**The problem:** Pull every line with the word "Rugs" out of the entries below.

[Collection entries]
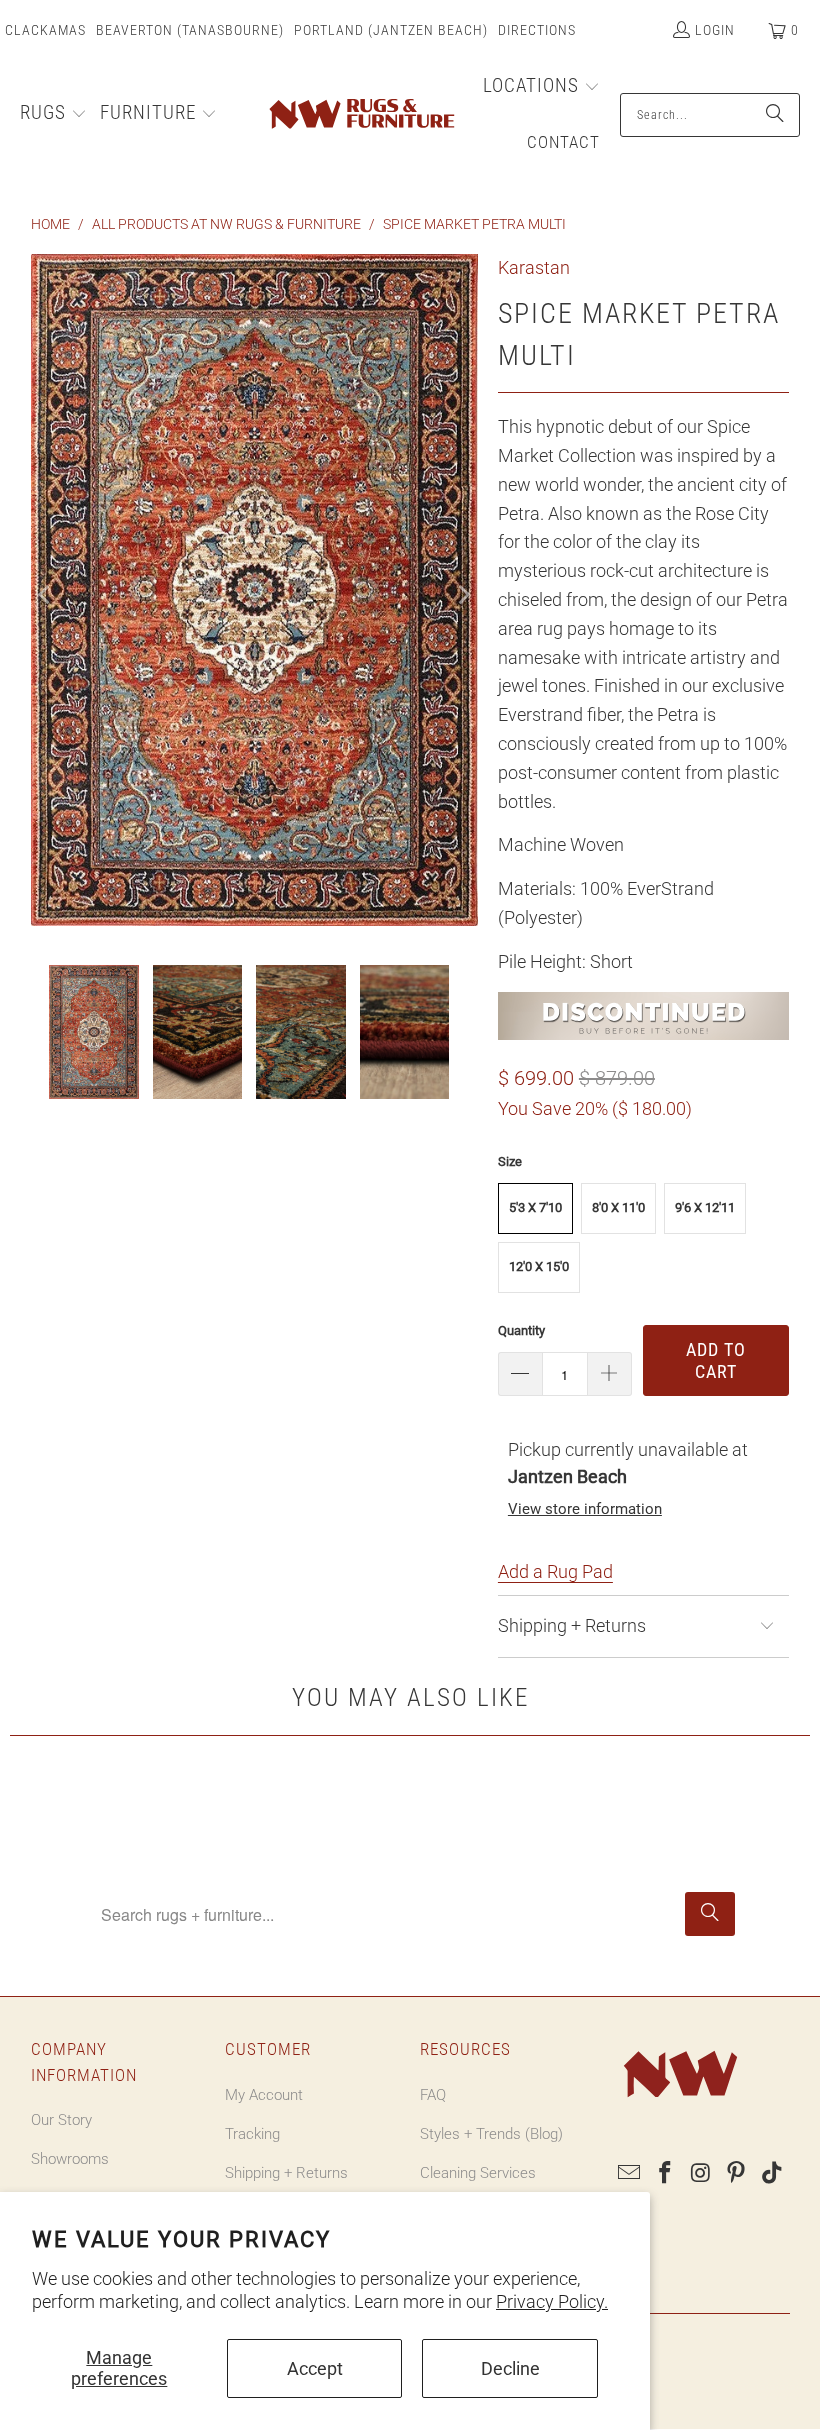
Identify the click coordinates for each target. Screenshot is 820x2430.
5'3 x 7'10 (535, 1207)
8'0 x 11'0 (618, 1207)
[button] (53, 115)
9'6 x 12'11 (705, 1207)
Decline (510, 2368)
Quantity (521, 1330)
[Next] (463, 594)
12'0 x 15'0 (539, 1266)
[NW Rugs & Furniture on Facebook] (665, 2174)
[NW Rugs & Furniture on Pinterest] (737, 2174)
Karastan (534, 267)
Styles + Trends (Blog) (491, 2134)
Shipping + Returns (286, 2173)
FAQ (433, 2095)
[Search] (775, 115)
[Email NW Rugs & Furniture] (630, 2174)
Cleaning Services (478, 2173)
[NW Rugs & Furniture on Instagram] (701, 2174)
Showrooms (70, 2159)
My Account (264, 2095)
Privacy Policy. (552, 2301)
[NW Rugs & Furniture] (360, 115)
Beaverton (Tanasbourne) (190, 30)
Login (715, 30)
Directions (537, 30)
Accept (315, 2368)
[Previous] (46, 594)
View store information (585, 1509)
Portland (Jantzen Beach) (391, 30)
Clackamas (45, 30)
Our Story (61, 2120)
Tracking (252, 2134)
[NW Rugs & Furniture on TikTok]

**Problem solution:**
[NW Rugs & Furniture on Facebook] (665, 2174)
[NW Rugs & Furniture on Pinterest] (737, 2174)
[Email NW Rugs & Furniture] (630, 2174)
[NW Rugs & Furniture on Instagram] (701, 2174)
[NW Rugs & Furniture] (360, 115)
[NW Rugs & Furniture on TikTok]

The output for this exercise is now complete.